First, we show that the spanning tree polynomials having n variables and defined over constant-degree expander graphs, have monotone arithmetic complexity 2^{Ω(n)}. This yields the first strongly exponential lower bound on monotone arithmetic circuit complexity for a polynomial in VP. Before this result, strongly exponential size monotone lower bounds were known only for explicit polynomials in VNP [S. B. Gashkov and I. S. Sergeev, 2012; Ran Raz and Amir Yehudayoff, 2011; Srikanth Srinivasan, 2020; Bruno Pasqualotto Cavalar et al., 2020; Pavel Hrubeš and Amir Yehudayoff, 2021].
Recently, Hrubeš [Pavel Hrubeš, 2020] initiated a program to prove lower bounds against general arithmetic circuits by proving ε-sensitive lower bounds for monotone arithmetic circuits for a specific range of values for ε ∈ (0,1).

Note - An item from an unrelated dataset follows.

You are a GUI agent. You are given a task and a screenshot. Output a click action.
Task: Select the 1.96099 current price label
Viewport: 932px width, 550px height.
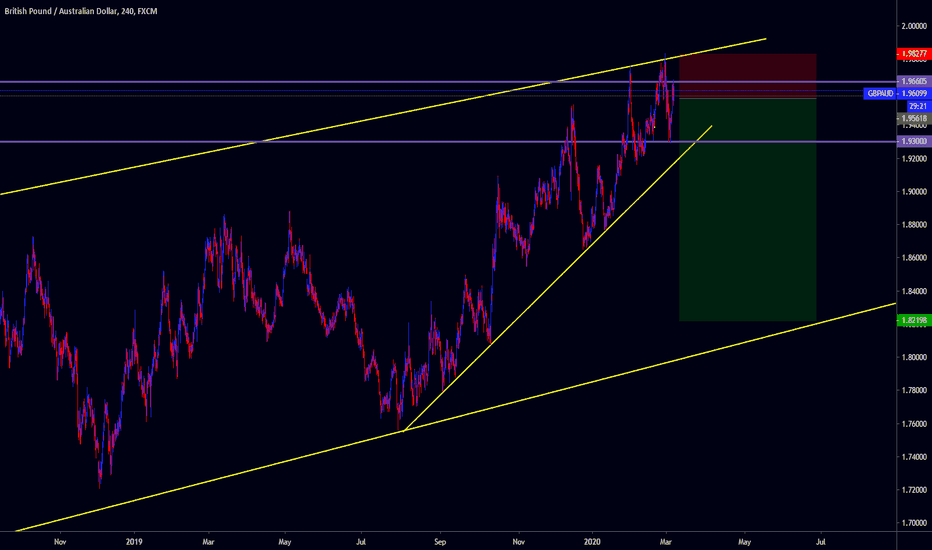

The first ε-sensitive lower bound was just proved for a family of polynomials inside VNP by Chattopadhyay, Datta and Mukhopadhyay [Arkadev Chattopadhyay et al., 2021]. We consider the spanning tree polynomial ST_n defined over the complete graph of n vertices and show that the polynomials F_{n-1,n} - ε⋅ ST_{n} and F_{n-1,n} + ε⋅ ST_{n}, defined over (n-1)n variables, have monotone circuit complexity 2^{Ω(n)} if ε ≥ 2^{- Ω(n)} and F_{n-1,n} := ∏_{i = 2}ⁿ (x_{i,1} + ⋯ + x_{i,n}) is the complete set-multilinear polynomial. This provides the first ε-sensitive exponential lower bound for a family of polynomials inside VP. En-route, we consider a problem in 2-party, best partition communication complexity of deciding whether two sets of oriented edges distributed among Alice and Bob form a spanning tree or not. We prove that there exists a fixed distribution, under which the problem has low discrepancy with respect to every nearly-balanced partition. This result could be of interest beyond algebraic complexity.
Our two results, thus, are incomparable generalizations of the well known result by Jerrum and Snir [Mark Jerrum and Marc Snir, 1982] which showed that the spanning tree polynomial, defined over complete graphs with n vertices (so the number of variables is (n-1)n), has monotone complexity 2^{Ω(n)}. In particular, the first result is an optimal lower bound and the second result can be thought of as a robust version of the earlier monotone lower bound for the spanning tree polynomial.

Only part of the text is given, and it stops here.